Discussion Overview
The discussion revolves around the concept of outer measure and its properties, specifically focusing on whether outer measure can be non-countably additive. Participants explore examples and counterexamples related to countable additivity in the context of outer measures, including the Lebesgue outer measure and Vitali sets.
Discussion Character
- Exploratory
- Technical explanation
- Debate/contested
Main Points Raised
- The original poster (OP) questions the existence of examples where outer measure is not countably additive, despite understanding it to be non-countably additive.
- One participant provides an example using sets A = [-1,1] and B = [0,2], illustrating that the outer measure of their union is less than the sum of their individual measures when they intersect.
- Another participant clarifies that the definition of countably additive pertains to disjoint sets.

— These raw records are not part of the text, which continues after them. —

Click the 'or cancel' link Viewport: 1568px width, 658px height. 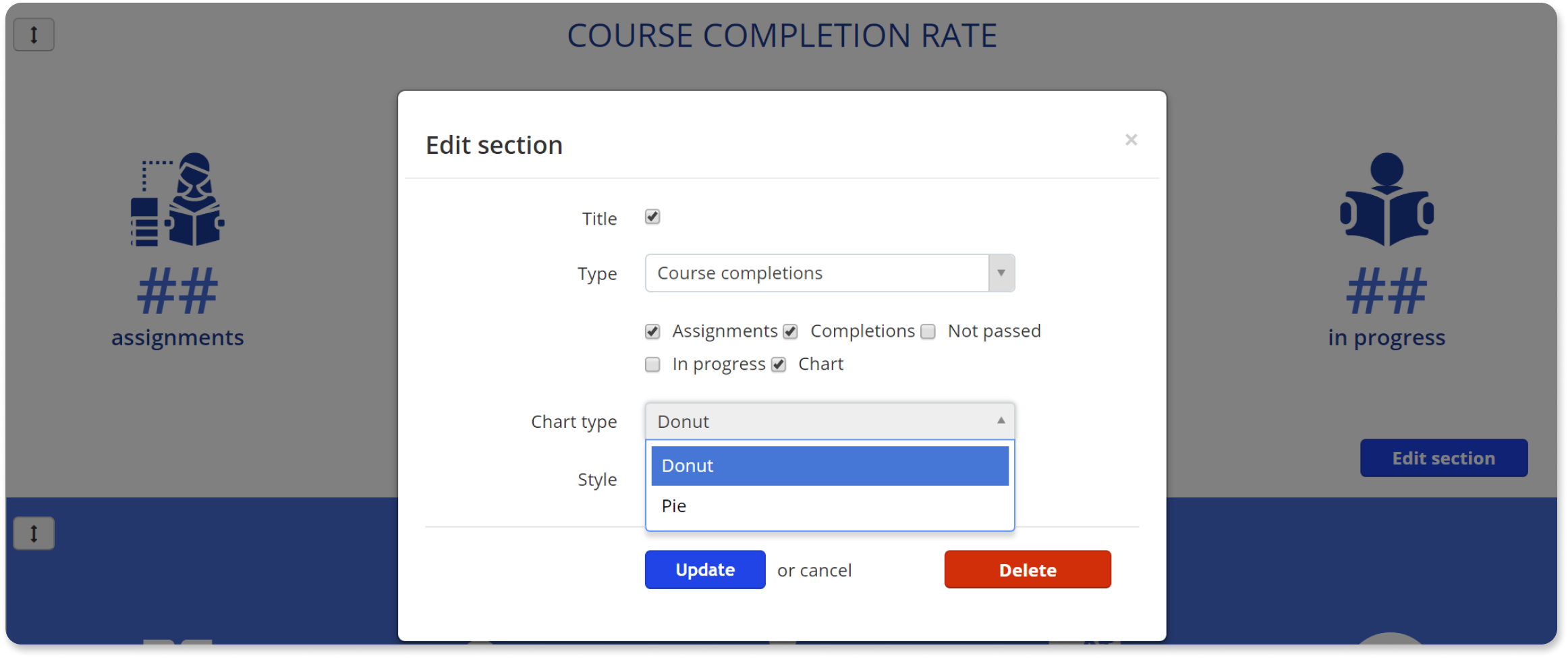click(x=814, y=569)
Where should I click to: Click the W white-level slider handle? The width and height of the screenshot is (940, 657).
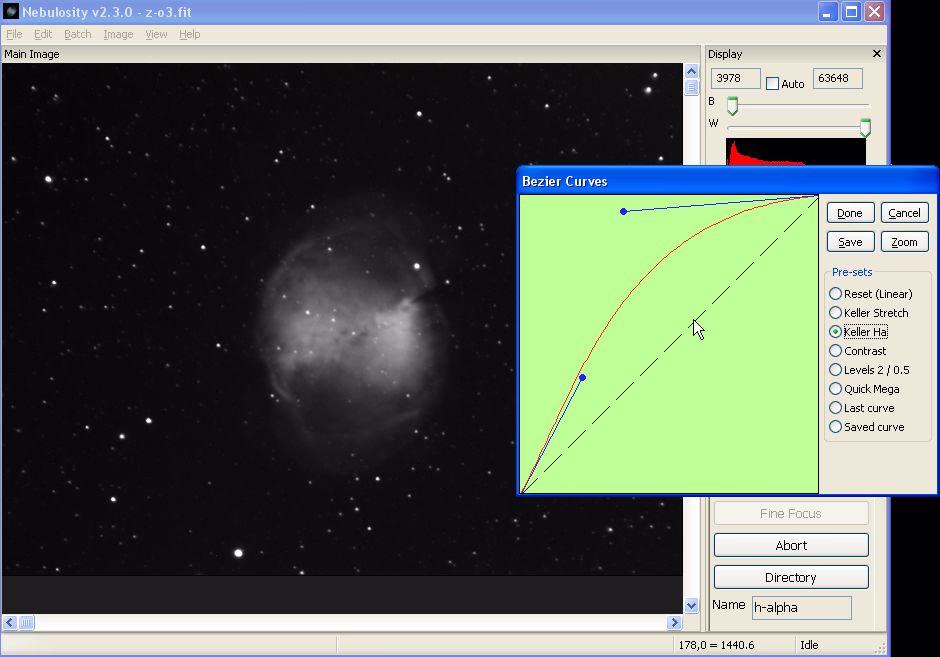[x=865, y=126]
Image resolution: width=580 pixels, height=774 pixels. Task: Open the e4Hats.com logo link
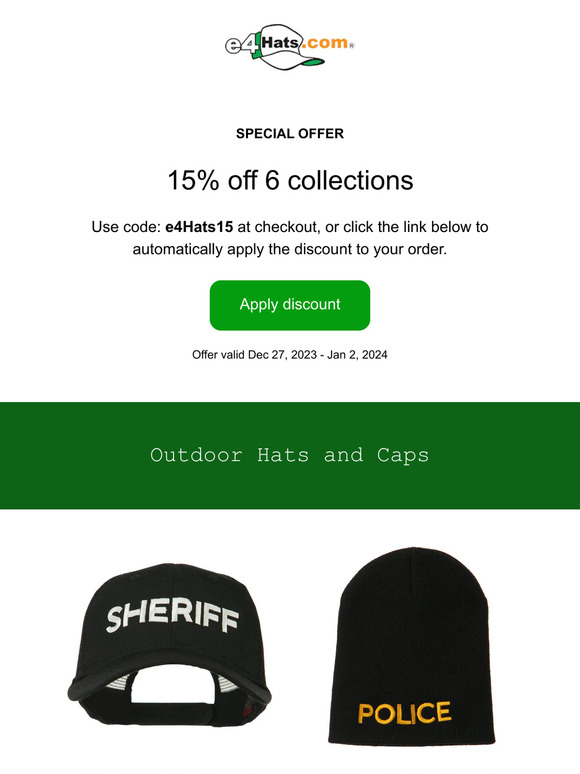tap(290, 46)
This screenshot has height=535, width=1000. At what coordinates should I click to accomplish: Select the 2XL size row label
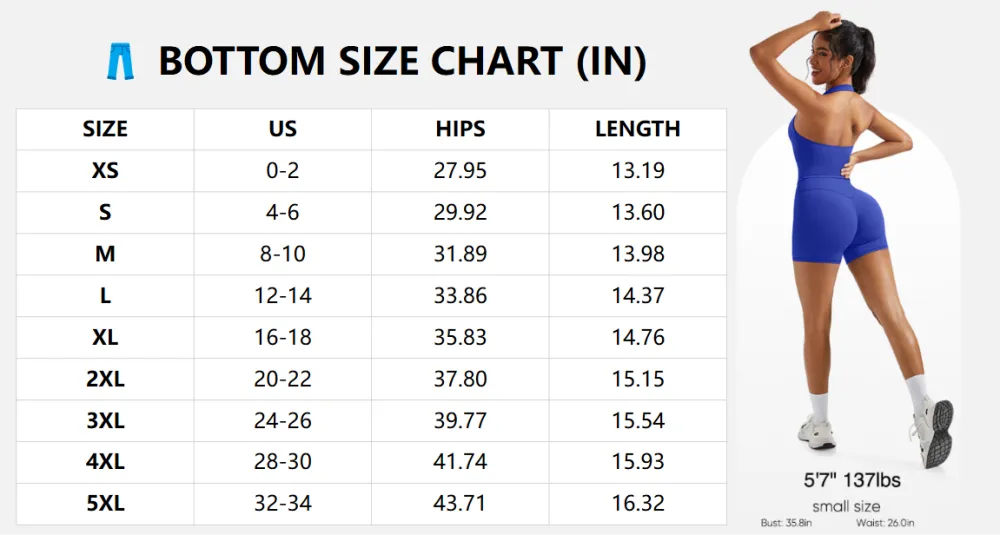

- A further contribution suggests that the OP is looking for a countable collection of pairwise disjoint sets where the outer measure of their union is strictly less than the sum of their outer measures, referencing the construction of a Vitali set as a counterexample.
- The Vitali set is described as a non-measurable set that leads to a contradiction regarding the outer measure when combined with rational translations.
- The complexity of constructing such examples is noted, particularly the reliance on the Axiom of Choice for Vitali sets.
Areas of Agreement / Disagreement
Participants express differing views on the properties of outer measure, with some providing examples that challenge the notion of countable additivity. The discussion remains unresolved regarding the broader implications of these examples.
Contextual Notes
The discussion includes assumptions about the definitions of outer measure and countable additivity, as well as the implications of using non-measurable sets like Vitali sets. The reliance on the Axiom of Choice is also a significant aspect of the examples provided.